** WRITTEN PROBLEM **
Print the material word for word, starting at the line containing "Given: Select PRUV AI+α mode radio button" and continuing through the end, with both ends included. Leave out the pictures.

** DATA FOR THIS EXERCISE **
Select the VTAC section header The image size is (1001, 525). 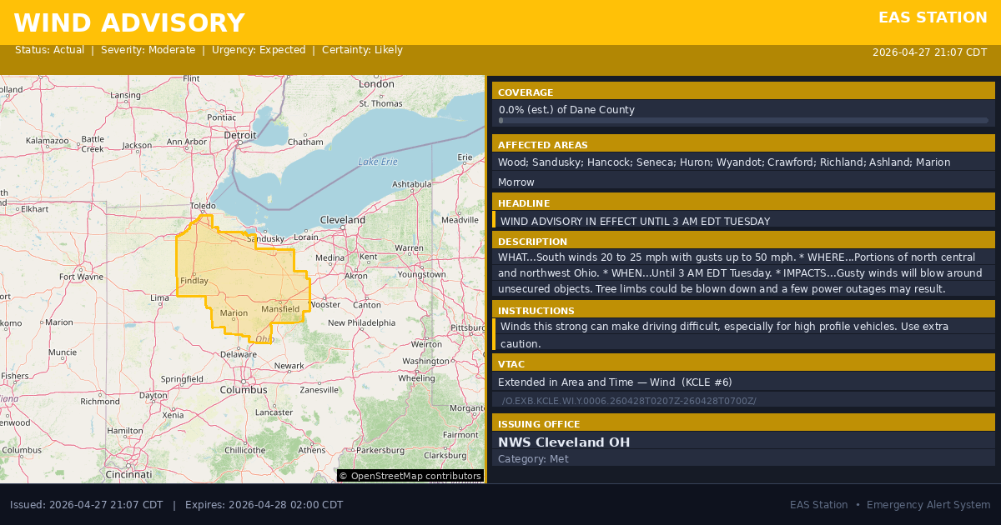[513, 364]
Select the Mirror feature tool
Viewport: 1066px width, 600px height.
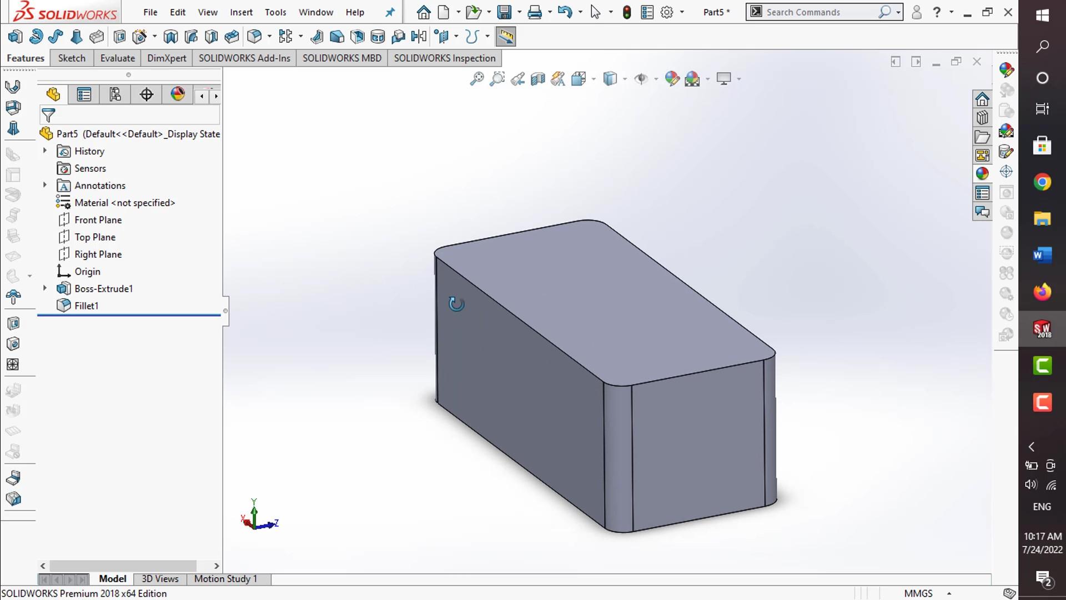[x=419, y=36]
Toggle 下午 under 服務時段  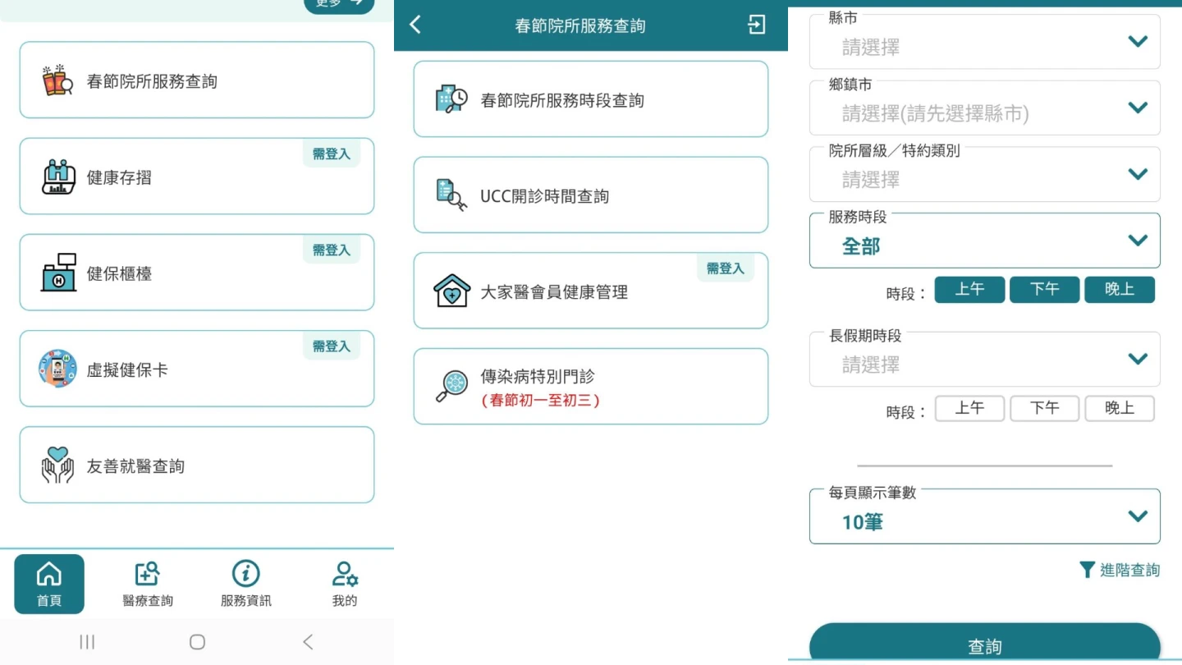coord(1044,290)

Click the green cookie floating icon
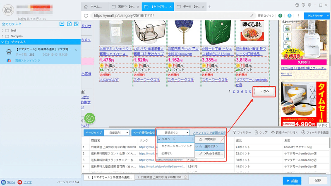pyautogui.click(x=90, y=118)
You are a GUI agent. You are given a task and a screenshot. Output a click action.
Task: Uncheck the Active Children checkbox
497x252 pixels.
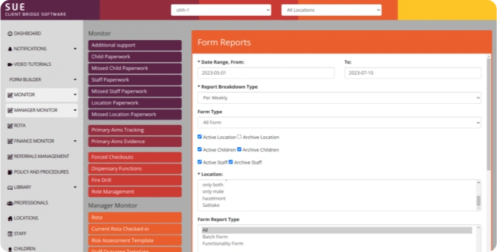200,150
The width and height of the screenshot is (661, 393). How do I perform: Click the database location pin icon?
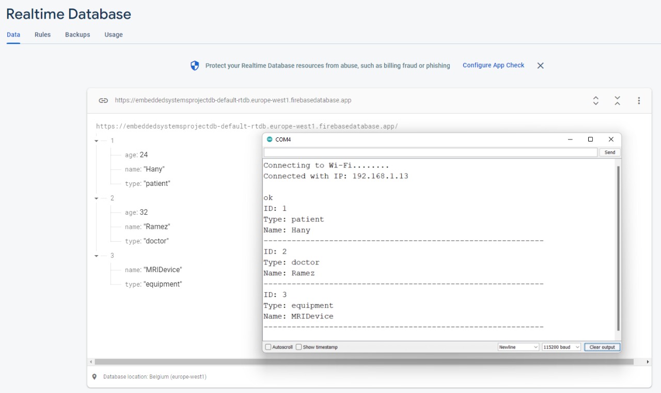click(94, 376)
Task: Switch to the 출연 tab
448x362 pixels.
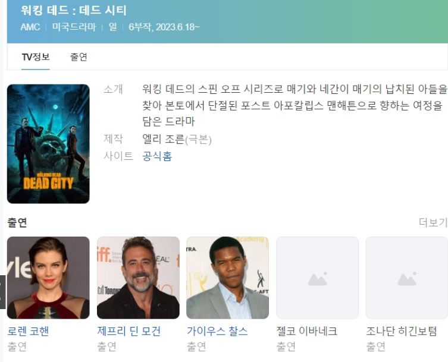Action: (79, 57)
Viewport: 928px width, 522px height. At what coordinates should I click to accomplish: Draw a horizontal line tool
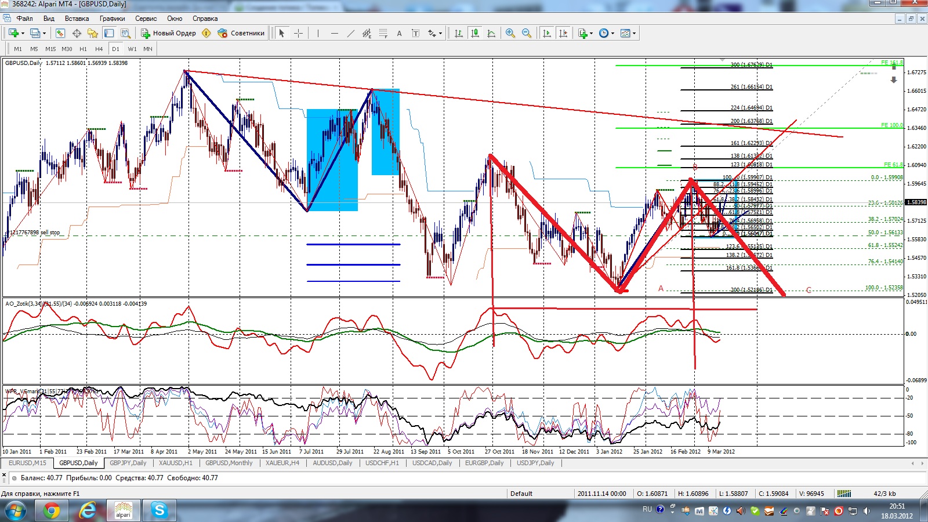click(334, 34)
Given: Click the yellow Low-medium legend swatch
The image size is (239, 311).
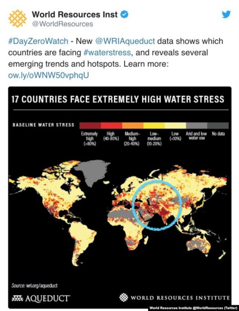Looking at the screenshot, I should tap(154, 125).
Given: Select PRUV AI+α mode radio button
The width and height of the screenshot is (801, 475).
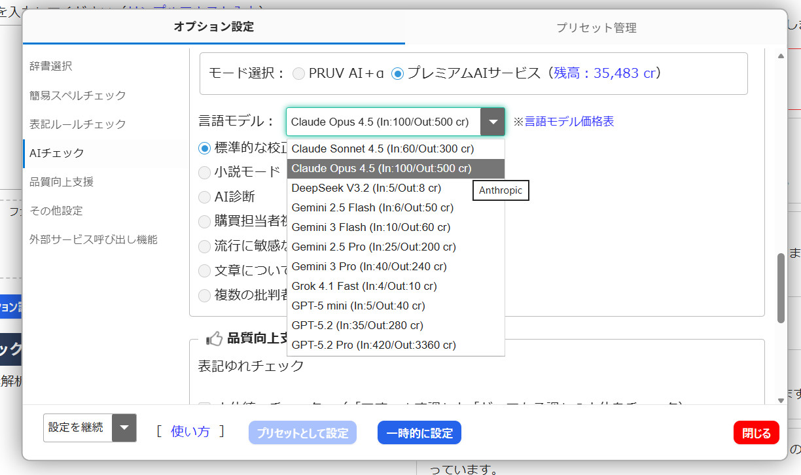Looking at the screenshot, I should pos(298,73).
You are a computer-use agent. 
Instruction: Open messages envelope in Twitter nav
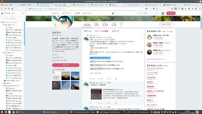(x=84, y=13)
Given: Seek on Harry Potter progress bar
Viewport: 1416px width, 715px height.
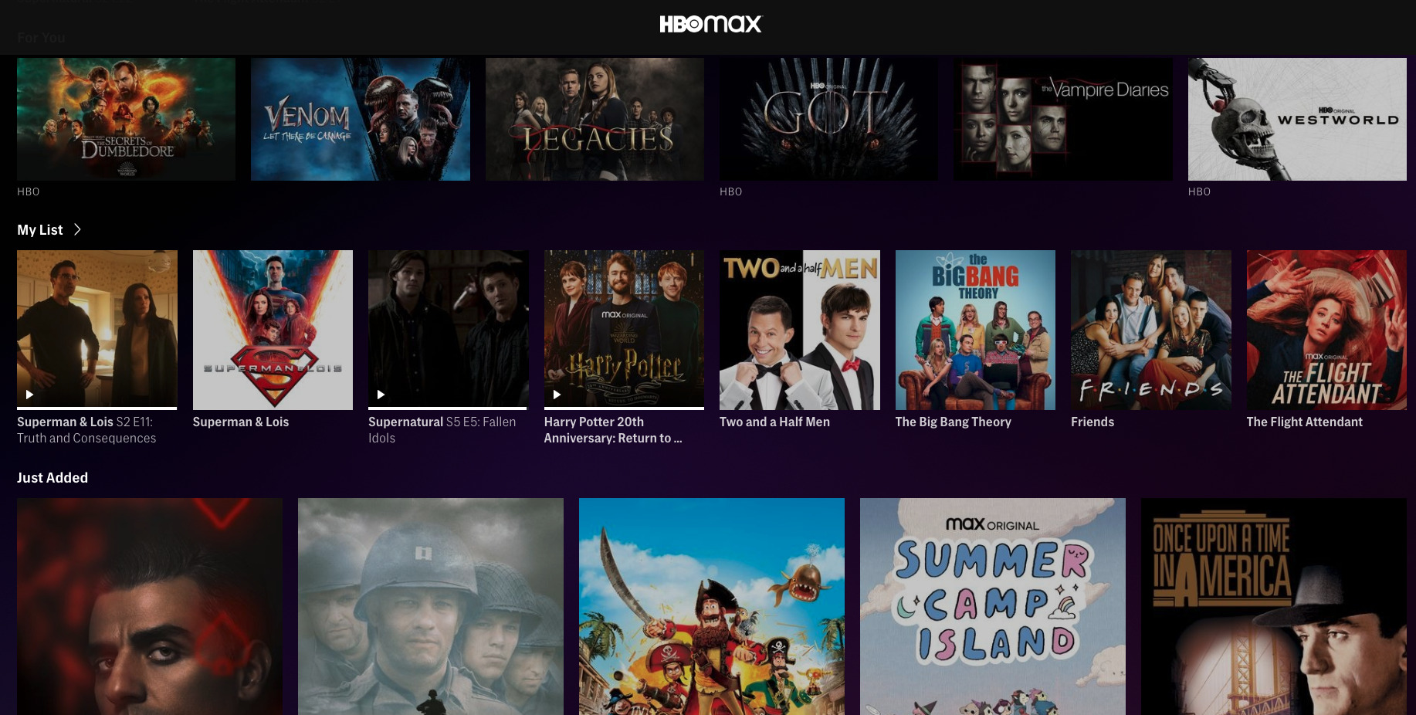Looking at the screenshot, I should [624, 408].
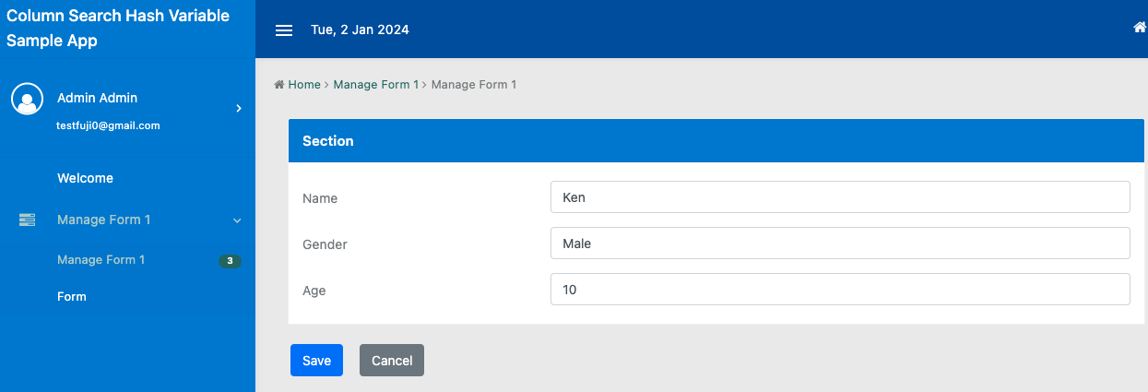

** WORKED ANSWER **
Given: Select PRUV AI+α mode radio button
The width and height of the screenshot is (801, 475).
Looking at the screenshot, I should pos(298,73).
You are a computer-use agent. 
Instruction: Open messages envelope in Twitter nav
(x=84, y=13)
Given: Seek on Harry Potter progress bar
Viewport: 1416px width, 715px height.
Looking at the screenshot, I should [624, 408].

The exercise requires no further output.